CAN WE FIND NASH EQUILIBRIA AT A LINEAR RATE IN MARKOV GAMES?

Abstract

We study decentralized learning in two-player zero-sum discounted Markov games where the goal is to design a policy optimization algorithm for either agent satisfying two properties. First, the player does not need to know the policy of the opponent to update its policy. Second, when both players adopt the algorithm, their joint policy converges to a Nash equilibrium of the game. To this end, we construct a meta algorithm, dubbed as Homotopy-PO, which provably finds a Nash equilibrium at a global linear rate. In particular, Homotopy-PO interweaves two base algorithms Local-Fast and Global-Slow via homotopy continuation. Local-Fast is an algorithm that enjoys local linear convergence while Global-Slow is an algorithm that converges globally but at a slower sublinear rate. By switching between these two base algorithms, Global-Slow essentially serves as a "guide" which identifies a benign neighborhood where Local-Fast enjoys fast convergence. However, since the exact size of such a neighborhood is unknown, we apply a doubling trick to switch between these two base algorithms. The switching scheme is delicately designed so that the aggregated performance of the algorithm is driven by Local-Fast. Furthermore, we prove that Local-Fast and Global-Slow can both be instantiated by variants of optimistic gradient descent/ascent (OGDA) method, which is of independent interest.

1. INTRODUCTION

Multi-agent reinforcement learning (MARL) which studies how a group of agents interact with each other and make decisions in a shared environment (Zhang et al., 2021a) has received much attention in recent years due to its wide applications in games (Lanctot et al., 2019; Silver et al., 2017; Vinyals et al., 2019) , robust reinforcement learning (Pinto et al., 2017; Tessler et al., 2019; Zhang et al., 2021b) , robotics (Shalev-Shwartz et al., 2016; Matignon et al., 2012) , among many others. Problems in MARL are frequently formulated as Markov Games (Littman, 1994; Shapley, 1953) . In this paper, we focus on one important class of Markov games: two-player zero-sum Markov games.
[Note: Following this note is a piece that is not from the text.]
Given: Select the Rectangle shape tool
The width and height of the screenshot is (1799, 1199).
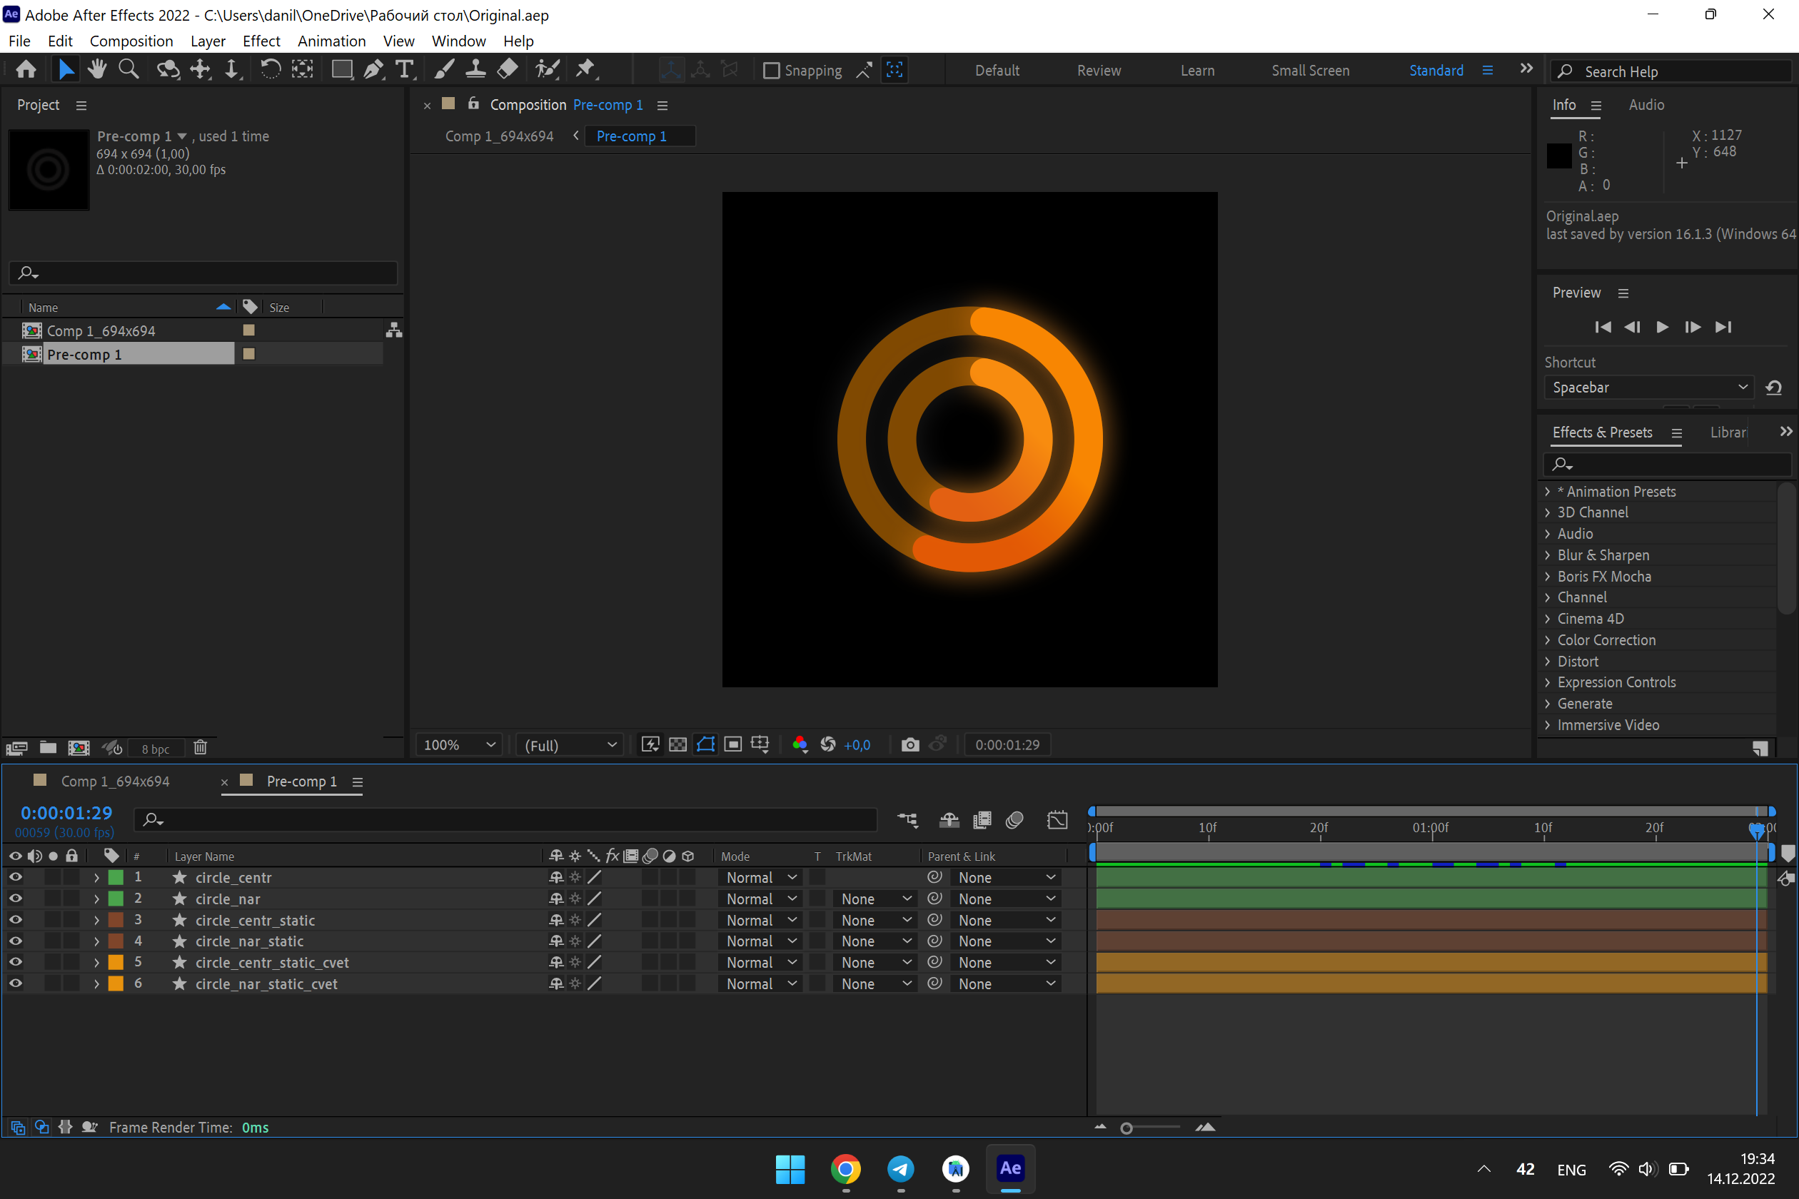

In such a game, the two players compete against each other in an environment where state transition and reward depend on both players' actions. Our goal is to design efficient policy optimization methods to find Nash equilibria in zero-sum Markov games. This task is usually formulated as a nonconvex-nonconcave minimax optimization problem. There have been works showing that Nash equilibria in matrix games, which are a special kind of zero-sum Markov games with convex-concave structures, can be found at a linear rate (Gilpin et al., 2012; Wei et al., 2020) . However, due to the nonconvexity-nonconcavity, theoretical understanding of zero-sum Markov games is sparser. Existing methods have either sublinear rates for finding Nash equilibria, or linear rates for finding regularized Nash equiliria such as quantal response equilibria which are approximations for Nash equilibria (Alacaoglu et al., 2022; Cen et al., 2021; Daskalakis et al., 2020; Pattathil et al., 2022; Perolat et al., 2015; Wei et al., 2021; Yang & Ma, 2022; Zeng et al., 2022; Zhang et al., 2022; Zhao et al., 2022) . A natural question is: Q1: Can we find Nash equilibria for two-player zero-sum Markov games at a linear rate?